I get compliments on “The Great Indoors” all the time! What inspires your designs?
It’s usually the most random things that inspire me! I find inspiration in everyday experiences that others can relate to. I like to try and highlight everyday encounters that are constantly in our lives but are often overlooked. If I made someone stop chuckle or smile with my work, then mission accomplished.
How would you describe your aesthetic?
I’d say my style is very much inspired by vintage graphic design and illustration. My work typically combines clean vectors with handmade elements. I like to keep some aspects of my design or illustration super clean, and then other parts more humanistic – I like to let the imperfections shine sometimes, or keep happy accidents resulting from experimenting. The end result varies depending on the project, but it will most likely combine those two aspects.
Your drawings are awesome, but your hand-lettering and typography REALLY stand out as unique to you. Are you more of a typographer or illustrator?
Why thank you! I would say lettering and illustration are pretty equal in my work and experience. When I hand-letter, it is created in my own handmade style, which mimics my illustration style, so that makes both elements merge together if that makes sense. I use both in tangent most of the time.
How did you develop your style?
I’m an only child, so when I was out with my parents as a kid doing boring adult things, I’d always be doodling to keep busy. I never really got into drawing realistically; I was more excited about recreating the logos of companies I saw or drawing characters from the comics I read. Then from college and beyond, I think that interest translated into illustrations with a heavy graphic design influence. Or vice-versa.
How has the move from where you grew up to Chicago influenced your art?
Growing up in Green Bay and being in Madison, WI for college and then moving to Chicago brought certain changes to my work and how I viewed my work. I feel like going from small town to big city living exposed me to more diversity and more art and design in-person rather than just on the internet. I feel like living here has pushed me to become more adventurous and open with my work.
How has working around so many artists at Threadless influenced your art?
Oh man. I work with the most creative people, it’s crazy. Everyone at Threadless has such a passion for creativity that you can’t help but be inspired constantly – it’s contagious. Actually, since starting at Threadless I’ve had to start an “ideas notebook” because there’s just always something going on that will make ideas pop in my head for my work or a new project (as well as Threadless work). I think being here has really helped me grow as a Designer/Illustrator because everyone is always helping and supporting each other in their work.

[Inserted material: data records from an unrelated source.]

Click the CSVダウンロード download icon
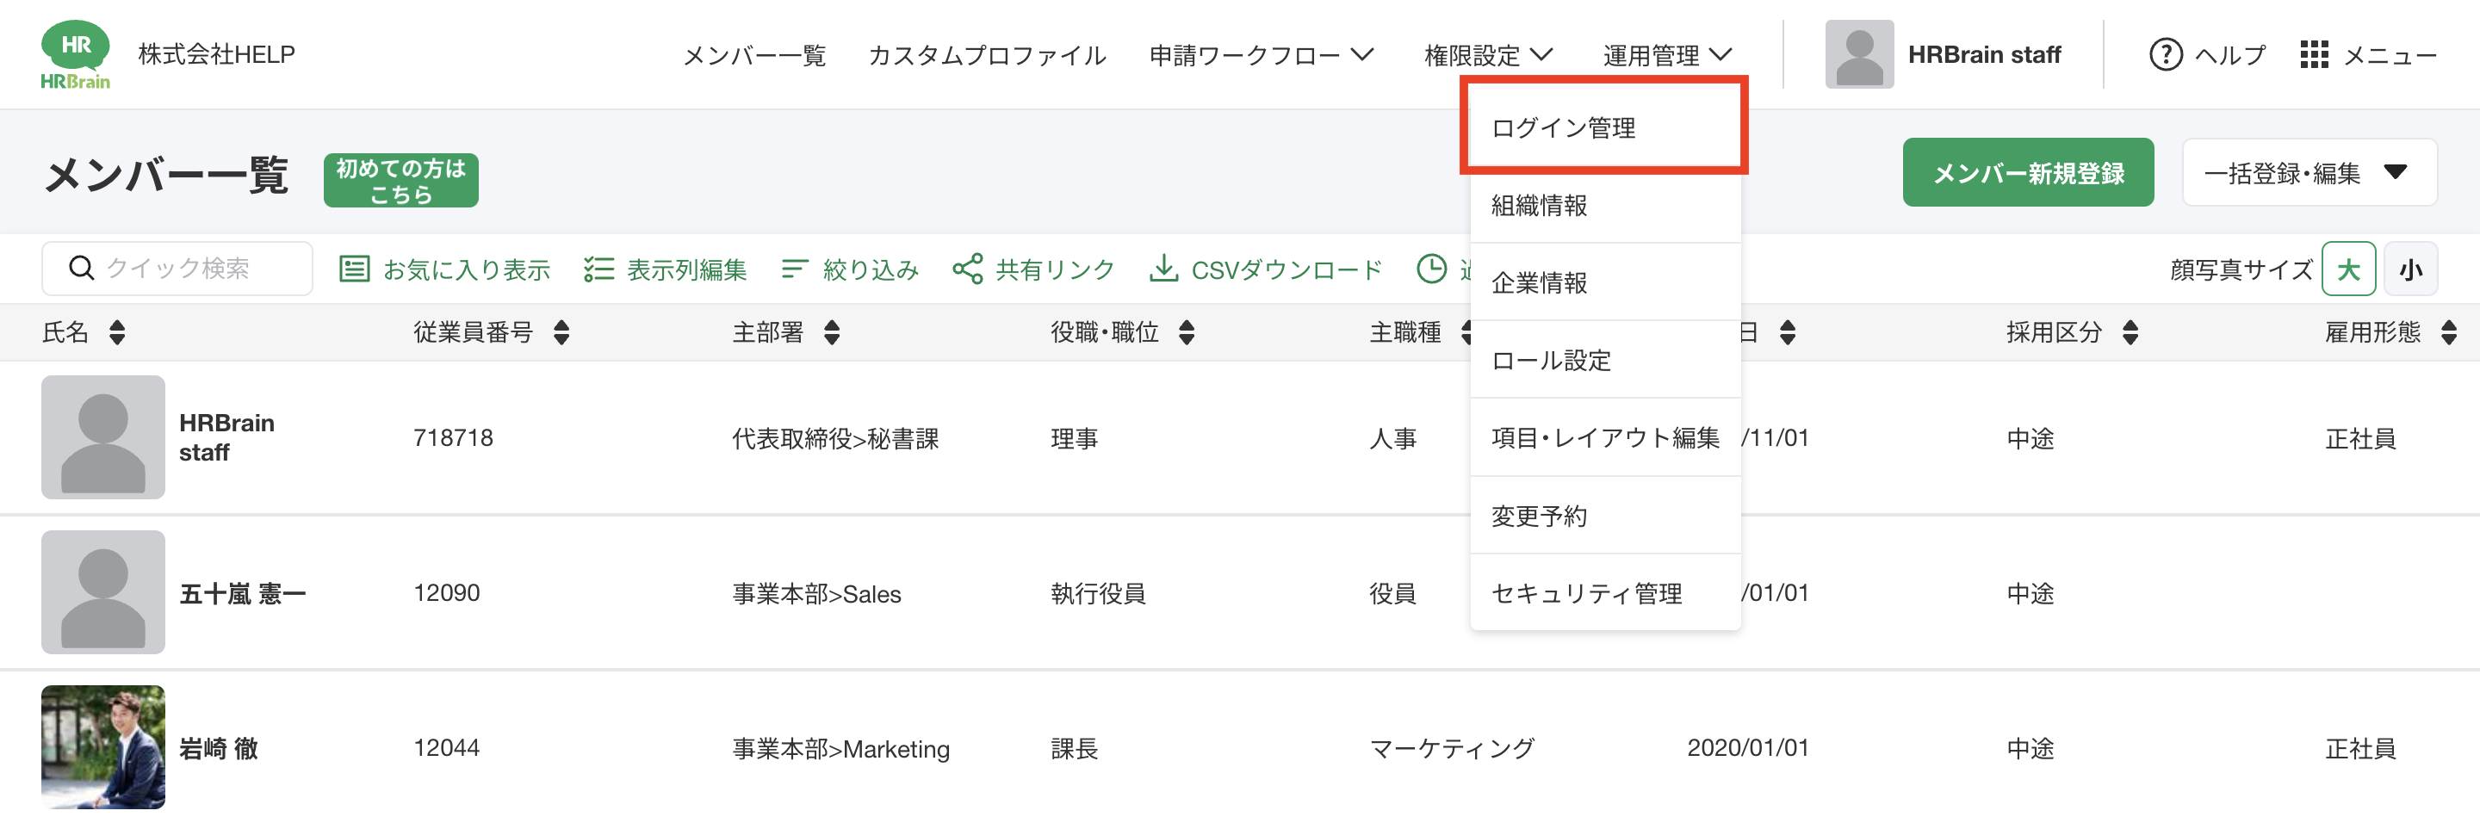2480x823 pixels. (1163, 269)
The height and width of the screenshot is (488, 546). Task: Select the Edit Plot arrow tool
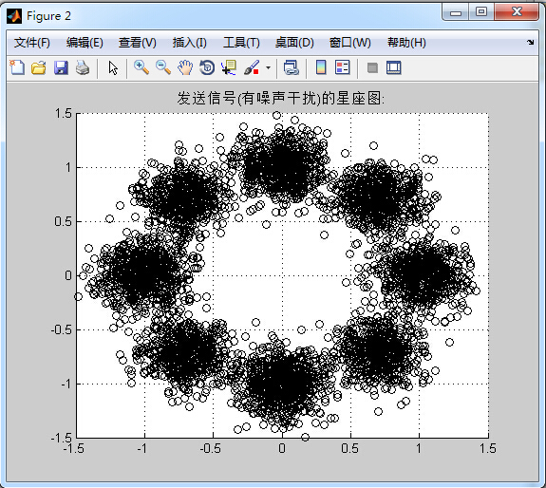[113, 67]
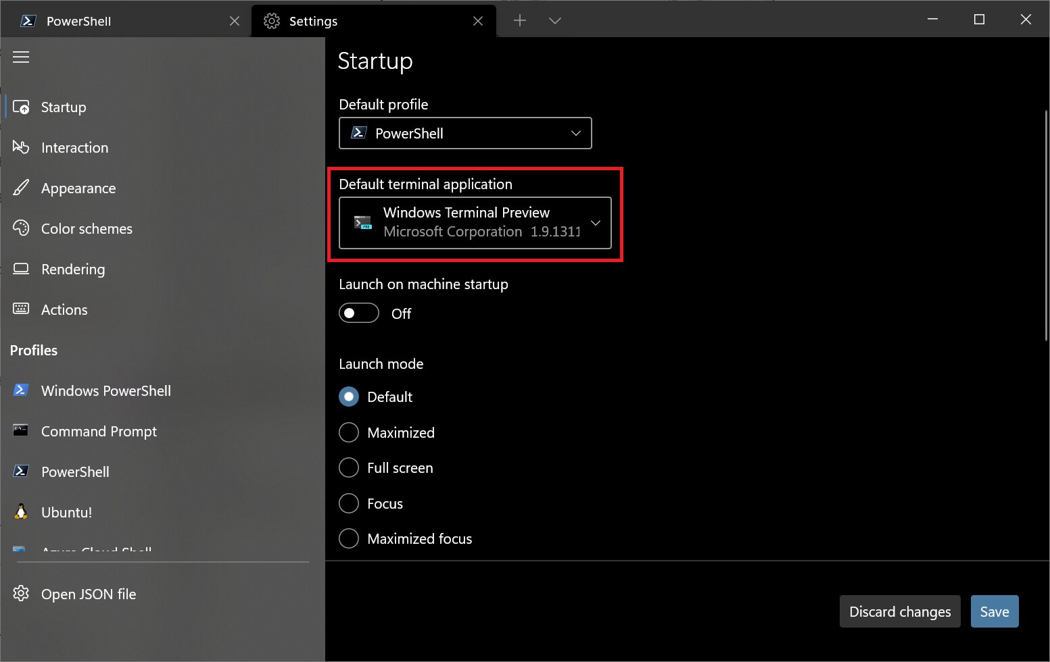Click the Discard changes button
Screen dimensions: 1050x662
[900, 611]
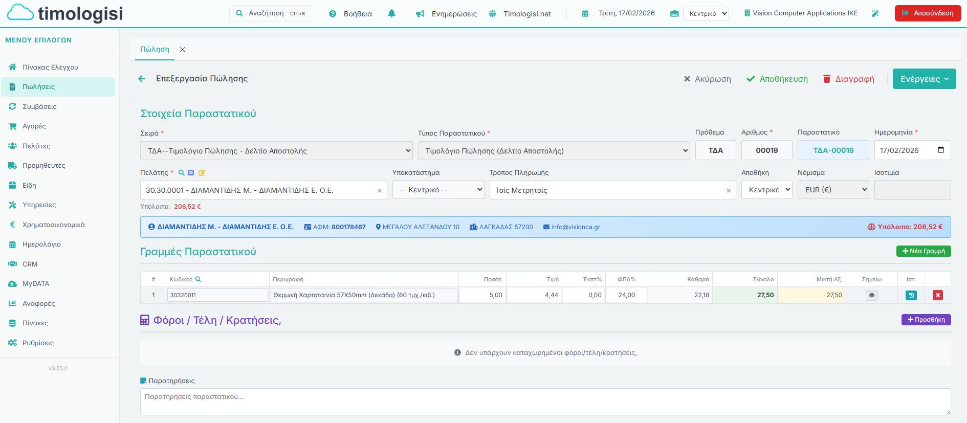
Task: Click the customer card list icon
Action: click(191, 173)
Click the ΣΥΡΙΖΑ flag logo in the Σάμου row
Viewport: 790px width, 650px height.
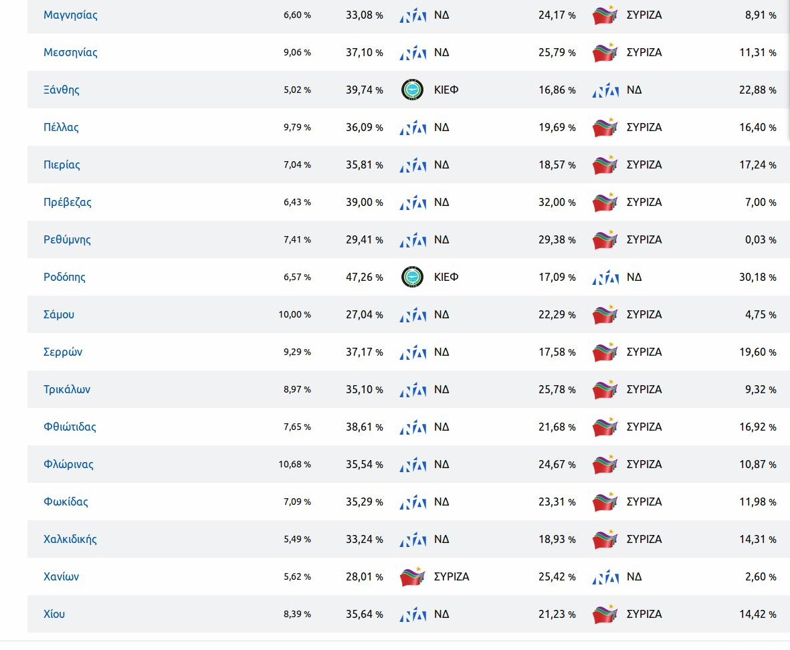[x=605, y=314]
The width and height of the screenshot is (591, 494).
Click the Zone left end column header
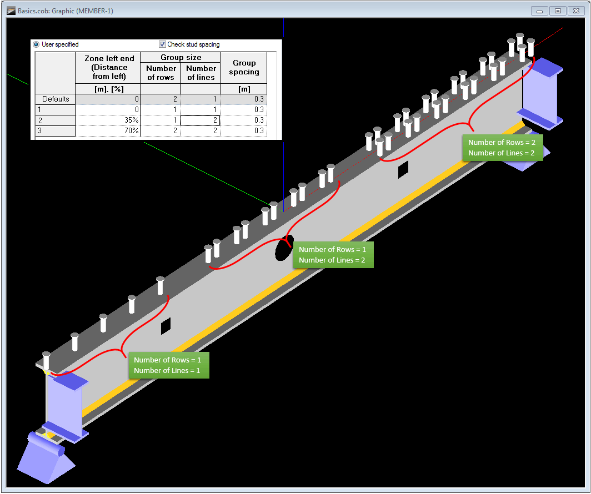(108, 67)
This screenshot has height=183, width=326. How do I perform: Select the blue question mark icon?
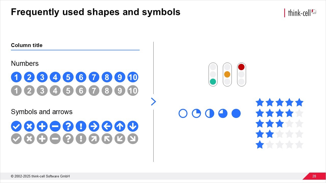point(68,126)
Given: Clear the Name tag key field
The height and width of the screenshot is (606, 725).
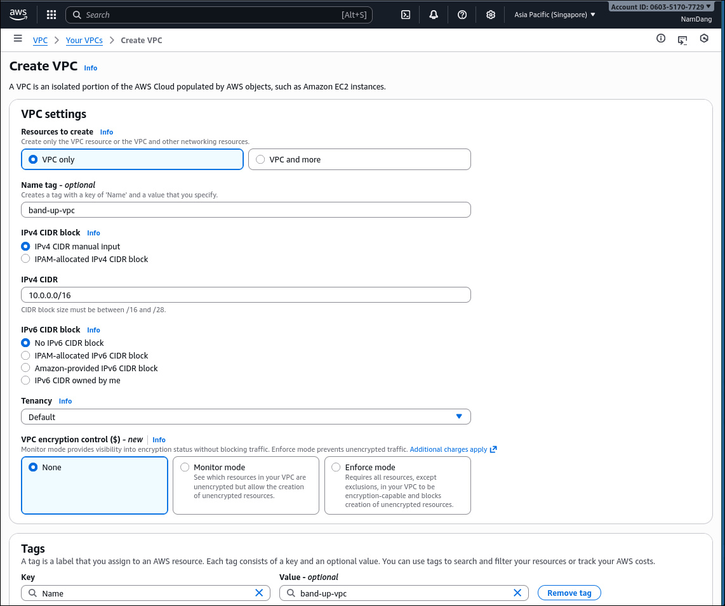Looking at the screenshot, I should tap(259, 593).
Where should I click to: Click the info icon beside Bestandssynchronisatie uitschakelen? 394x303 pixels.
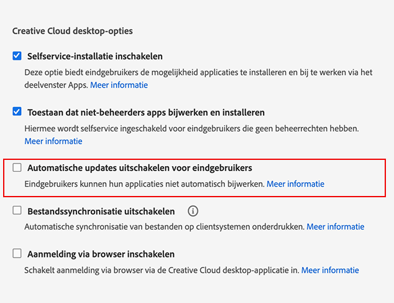193,211
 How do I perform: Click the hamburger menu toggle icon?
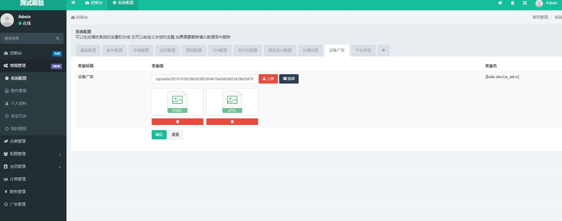(x=73, y=3)
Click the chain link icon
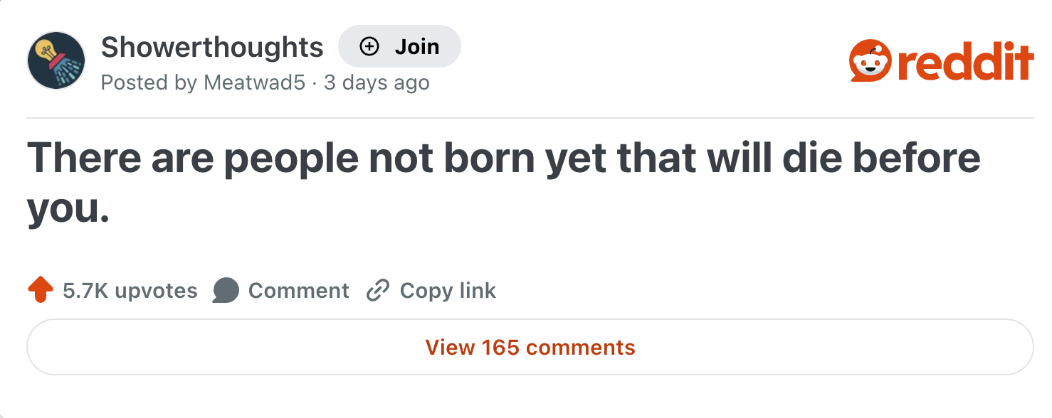This screenshot has height=418, width=1052. point(378,290)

What are you most excited about with your Artist Shop?
I like the flexibility and customization Artist Shops offer. I’m able to adapt my shop to have the look and feel that goes along with my style. I’m also addicted to our french terry sweatshirts and hoodies – I basically live in them now, so being able to put my designs on products that I really like and stand behind is great. Oh, and I’m really excited to see what products I’ll be able to get my work printed on in the near future!
What advice would you give other artists opening online shops?
My advice would be:
- Stay true to yourself and your style. Make things you’re most excited about! It shows when you are truly passionate about something, so let your personality shine in your work.
- Promote yourself and your work, and do it in a way that comes naturally and works best for you.
- Have fun and never stop making new things – that’s the only way to improve and make better work!